WRITTEN TASK A: Write out part of the stored items below, unchanged: begin at the line in those items that contains "Describe the element at coordinates (354, 168)", and stop after the last line of the items.

EXCERPT TO READ:
BEGIN

Prospero of the Indian Tempest isn't alone in his regional moorings. The Fool, who appears frequently in Shakespeare's plays to make a philosophical point with all the frivolity his designation allows him, now borrows freely from the poetry of Bulleh Shah and sings his wisdom in Punjabi. Almost all the characters in the Shakespeare plays that were staged at the National School of Drama's recently concluded 15th Bharat Rang Mahotsav, sang, spoke and soliloquised in tongues unfamiliar to the Bard of Avon. Each performance reinterpreted folk and fairy tales, political conspiracy and love ploys to discover a contemporariness preempted by Cassius: How many ages hence/ Shall this our lofty scene be acted o'er / In states unborn, and accents yet unknown. (Julius Caesar III. i. )
Malayalam, Bengali, Assamese, Punjabi and Sanskrit are but a few of the "accents unknown" that create a new vocabulary for familiar lines and verses. The Indian Tempest, for instance, is an adaptation of The Tempest in Malayalam, Sanskrit, French and English. Directed by Paddy Hayter of Footsbarn Travelling Theatre, the play conjures up an island of elves, monsters and shadows. Reminiscent of Kerala mythology, the island and its population are as Shakespearean as they are indigenous.
"We rejected the intellectual approach, " says Hayter, of his multi-lingual adaptation, "And chose to focus on poetry and gentle things. " The play begins and ends with Sanskrit shlokas. The Epilogue, spoken by Prospero, is one seeking redemption and rests upon a shloka: Now my charms are all o'erthrown / And what strength I have's mine own - Which is most faint. Om poornamadam poornamidam... A ritualistic ending, that resonates in a country swooning with rituals. And crowded with gods.
While the Indian Tempest is an ethereal wisp of storytelling and magic wielding, other adaptations, like Piya Behrupiya, deal with matters more worldly. A pastiche of Twelfth Night, the play was first performed at the World Shakespeare Festival in London last year. With actors from Madhya Pradesh, Karnal and Maharashtra, the play dismantles that Bard's language, not his spirit. "The most exciting part of doing a Shakespeare play is to reinvent it, " says director Atul Kumar of The Company Theatre. "We didn't view it through the English Eye. " The view is clearly from the muhallas and galis where the actors grew up. So is the mix of dialects, rich with colloquialism and street wit. Like the character of The Fool, played by Neha Saraf, who appears on stage to ruminate on love, and breaks into song: Ishq Bulleh nu nachave yaar, te nachna penda hai (When love makes a poet dance, then dance he must).
Amitosh Nagpal, who translated the play in Hindi, (and also played Sebastain), argues that colloquialism is intrinsic to Shakespeare's plays: "He wrote for janata-jnardhan. Hamare play mein bhi Dilli-Haryana ki zubaan hai (He wrote for the common man. Our play also uses the local dialects of Delhi-Haryana ), " he says. The actors of Piya Behrupiya unravel the plot and its playful conspiracies through the folk songs and poetry of Bundelkhand, Punjab and Rajasthan. Gagan Dev Riar, who composed the music and played Sir Toby, admits to as many as 81 songs in the first draft of the play: "We improvised a lot as we jammed together. "
Macbeth, directed by Koushik Sen of the Swapna Sandhani group from Kolkata and performed in Bengali, recreates a totalitarian state overrun by commandos. "We've tried to create a contemporary classic, " says Sen of the play, adapted by Ujjal Chattopadhyay. Macbeth is dreadlocked and armed, and the omnipresence of men in uniform heightens the anxiety of a people under constant vigilance. The play was also performed on September 27, 1975, in Kolkata, a few months after Emergency was declared. It was directed by the legendary Utpal Dutt and became an abiding symbol of protest art.
Another timeless classic, Julius Caesar, was adapted in Assamese to tell the tale of yet another state shrouded in conspiracy. Directed by Bhagirathi of Seagull Theatre, Guwahati, the play delves into a contemporary bid for a homeland of one's own. longing for normalcy.

END

WRITTEN TASK B: Reproduce word for word the passage of the piece on Indian Shakespeare adaptations that begins at the words "Macbeth, directed by" and stops after the words "of protest art.".

Stored items

BEGIN

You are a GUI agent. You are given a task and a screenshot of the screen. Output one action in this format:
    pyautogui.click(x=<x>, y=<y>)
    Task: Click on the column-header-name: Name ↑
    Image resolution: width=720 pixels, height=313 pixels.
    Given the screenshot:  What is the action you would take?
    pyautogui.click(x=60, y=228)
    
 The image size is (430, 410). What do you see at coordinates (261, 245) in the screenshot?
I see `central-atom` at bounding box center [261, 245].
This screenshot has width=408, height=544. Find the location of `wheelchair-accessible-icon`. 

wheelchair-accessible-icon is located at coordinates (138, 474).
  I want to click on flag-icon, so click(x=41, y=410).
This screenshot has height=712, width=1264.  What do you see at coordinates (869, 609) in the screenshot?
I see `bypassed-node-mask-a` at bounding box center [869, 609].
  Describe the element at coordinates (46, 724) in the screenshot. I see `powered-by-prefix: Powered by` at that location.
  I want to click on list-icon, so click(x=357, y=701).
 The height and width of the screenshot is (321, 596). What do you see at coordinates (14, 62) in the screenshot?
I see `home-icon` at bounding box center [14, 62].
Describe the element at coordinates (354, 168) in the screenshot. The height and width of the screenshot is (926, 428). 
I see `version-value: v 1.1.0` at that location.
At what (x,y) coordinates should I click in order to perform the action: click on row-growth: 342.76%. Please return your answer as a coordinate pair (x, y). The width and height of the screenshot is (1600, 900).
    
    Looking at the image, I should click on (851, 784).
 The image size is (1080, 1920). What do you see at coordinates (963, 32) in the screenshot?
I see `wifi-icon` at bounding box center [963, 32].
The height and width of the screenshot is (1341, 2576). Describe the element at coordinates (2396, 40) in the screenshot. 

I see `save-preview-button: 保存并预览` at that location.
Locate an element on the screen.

END

REPLY A:
Describe the element at coordinates (354, 168) in the screenshot. The height and width of the screenshot is (926, 428). 
I see `version-value: v 1.1.0` at that location.
At what (x,y) coordinates should I click in order to perform the action: click on row-growth: 342.76%. Please return your answer as a coordinate pair (x, y). The width and height of the screenshot is (1600, 900).
    
    Looking at the image, I should click on (851, 784).
 The image size is (1080, 1920). What do you see at coordinates (963, 32) in the screenshot?
I see `wifi-icon` at bounding box center [963, 32].
The height and width of the screenshot is (1341, 2576). Describe the element at coordinates (2396, 40) in the screenshot. 

I see `save-preview-button: 保存并预览` at that location.
Locate an element on the screen.

REPLY B:
Macbeth, directed by Koushik Sen of the Swapna Sandhani group from Kolkata and performed in Bengali, recreates a totalitarian state overrun by commandos. "We've tried to create a contemporary classic, " says Sen of the play, adapted by Ujjal Chattopadhyay. Macbeth is dreadlocked and armed, and the omnipresence of men in uniform heightens the anxiety of a people under constant vigilance. The play was also performed on September 27, 1975, in Kolkata, a few months after Emergency was declared. It was directed by the legendary Utpal Dutt and became an abiding symbol of protest art.